By Joey Ferguson
Space Monkey raised more than $340,000 on Kickstarter to help create a network of computer backup hard drives.
With Space Monkey, users pay $10 per month to back up 1 terabyte of data. By comparison cloud backup service Dropbox costs $49 a month for 500 gigabytes of storage and Mozy charges $9.99 for 125 gigabytes. Here’s how it works. Space Monkey ships users a hard drive that gives them 1 terabyte of backup space. The drive also includes an additional 1TB-2TB of space to back up other people’s data. The company is “taking the cloud out of the data center,” said co-founder Clint Gordon-Carroll in telephone interview.
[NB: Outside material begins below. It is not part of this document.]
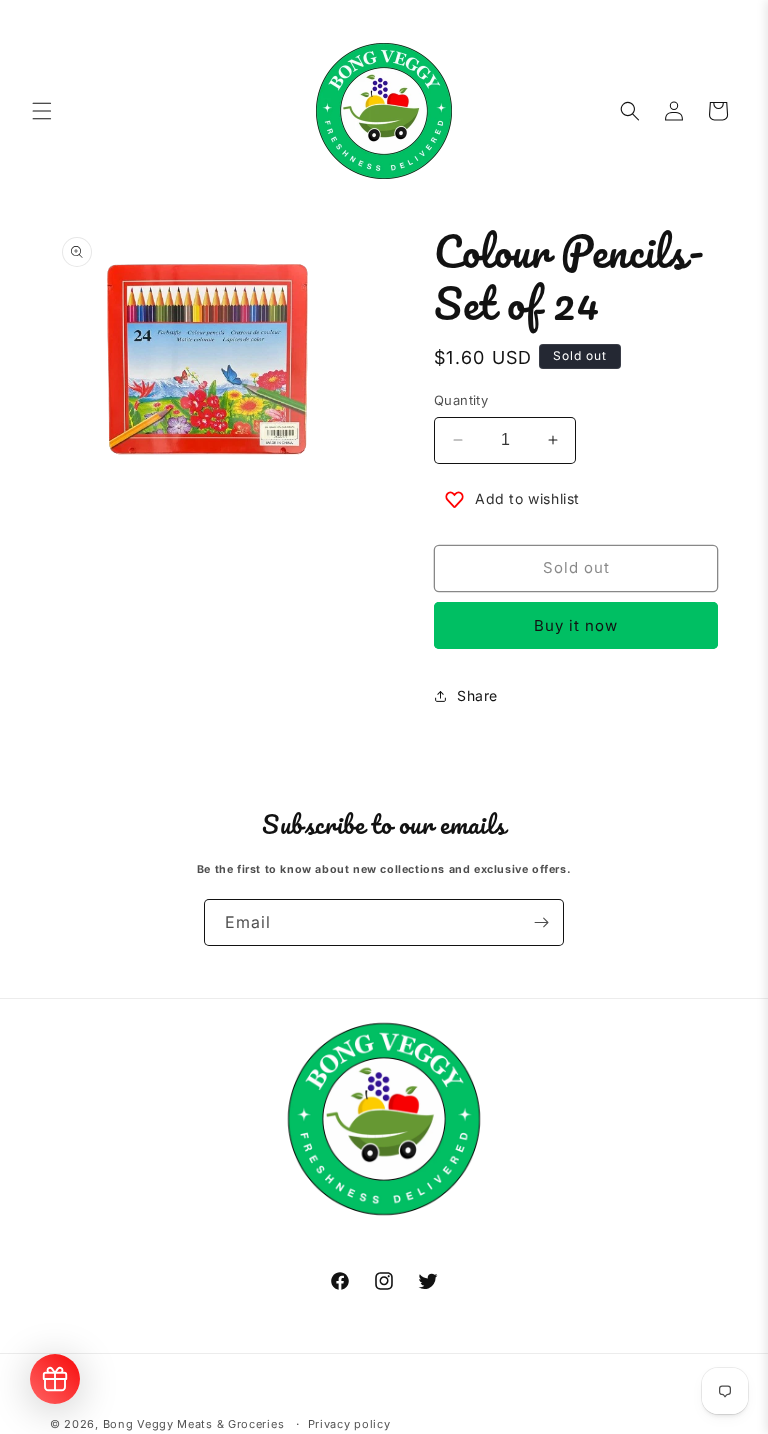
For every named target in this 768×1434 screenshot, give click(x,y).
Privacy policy (349, 1424)
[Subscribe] (541, 922)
The company was looking for at least $100,000 during the 30-day fundraising. Space Monkey backs up user data on other Space Monkey drives connected to the internet.
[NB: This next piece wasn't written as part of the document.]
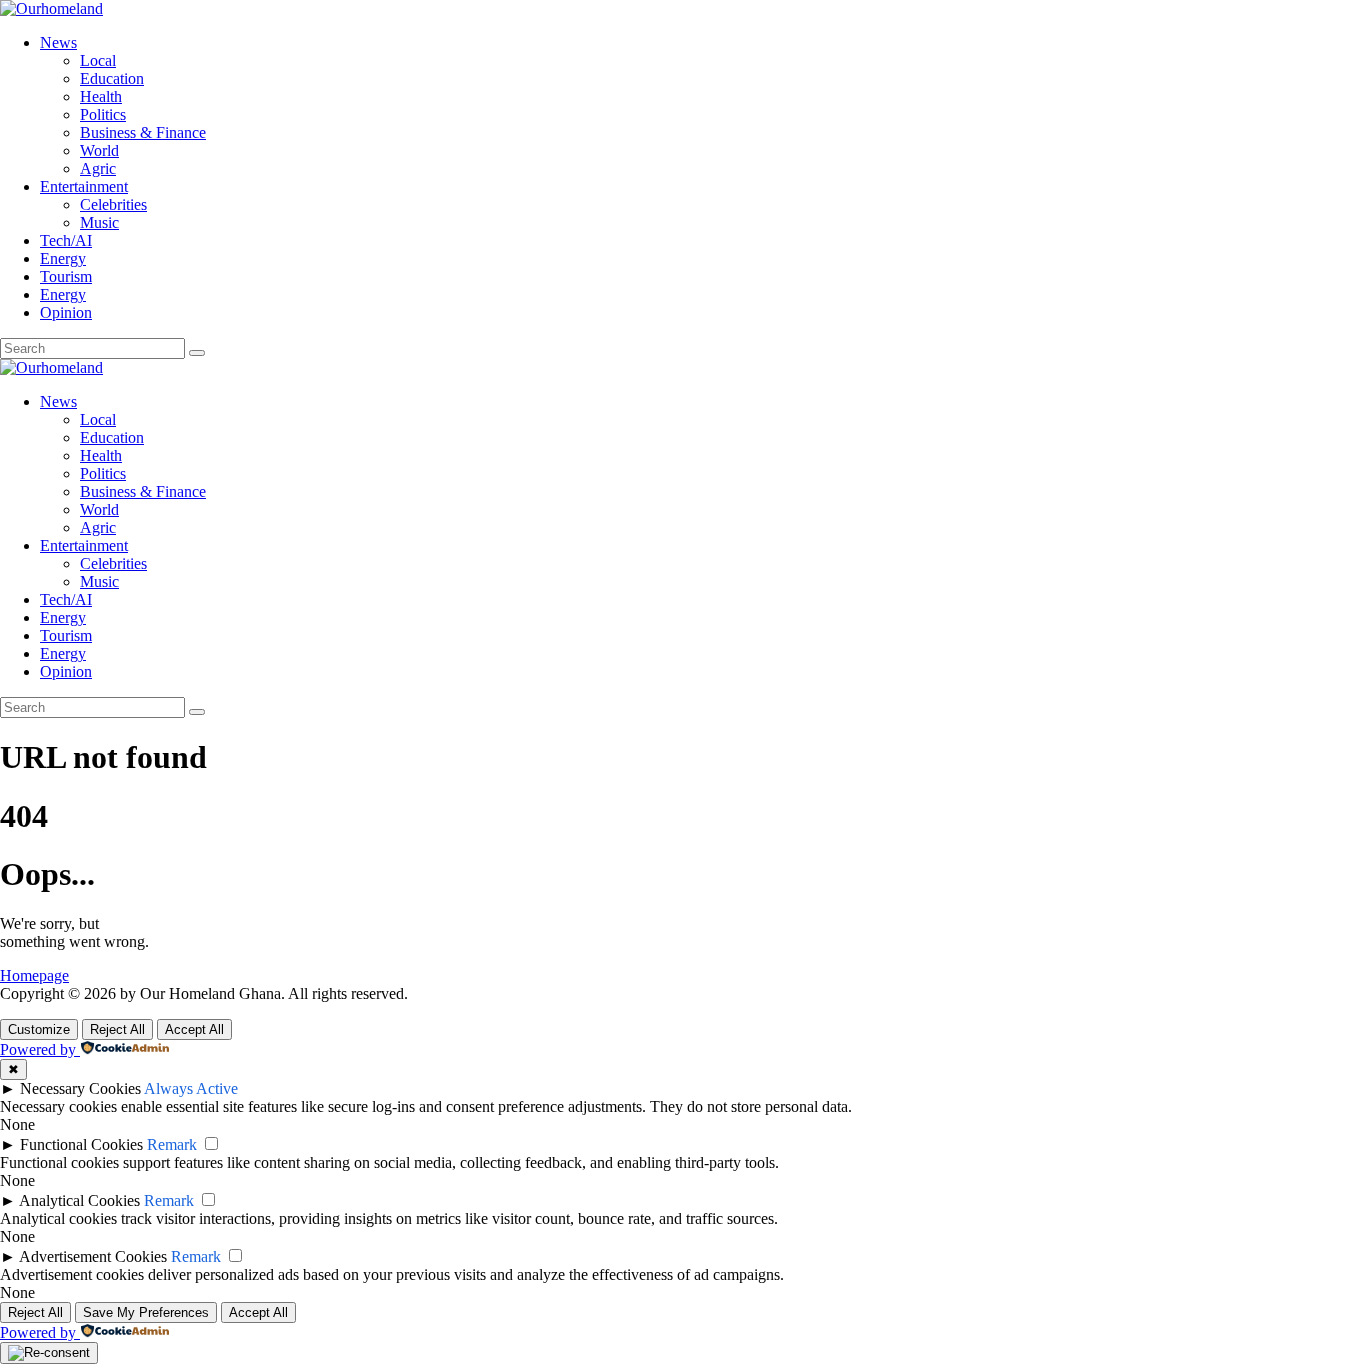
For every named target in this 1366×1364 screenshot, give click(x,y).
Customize (39, 1029)
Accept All (194, 1029)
“We debated whether Kickstarter was going to be the right thing for us,” Gordon-Carroll said. Even with “guarded enthusiasm,” the company ended up beating its goal on the first day. About 30 percent of the backers are from outside the United States.
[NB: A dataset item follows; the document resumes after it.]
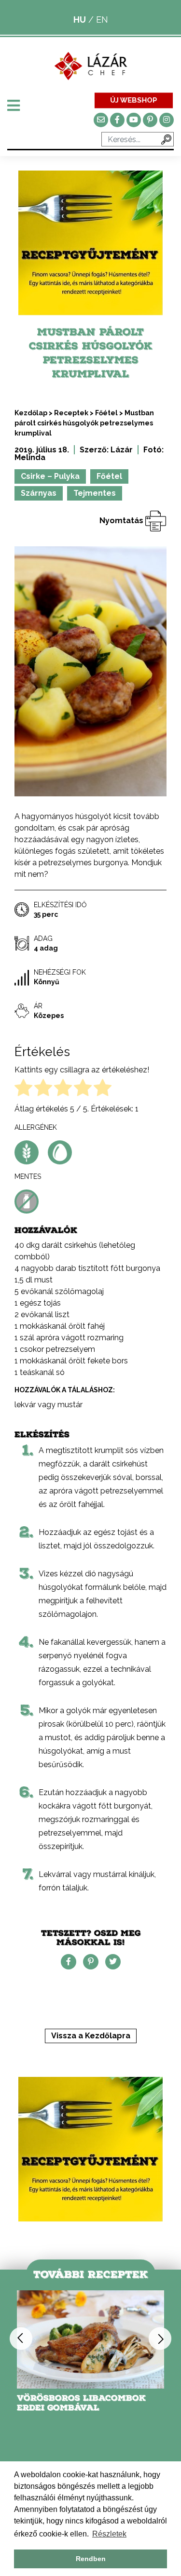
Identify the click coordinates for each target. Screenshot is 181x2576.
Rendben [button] (91, 2559)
Space Monkey will use the funds to cover hardware costs, Gordon-Carrroll said. The hard drives are from Western Digital. The circuit boards and plastic were designed in-house and are being manufactured in China. The product will ship at the end of July, he said.
Last year Space Monkey raised $2.25 million in seed funding. That money is being spent on software development. Space Monkey was founded by Gordon-Carroll and Alen Peacock who previously worked together at Mozy.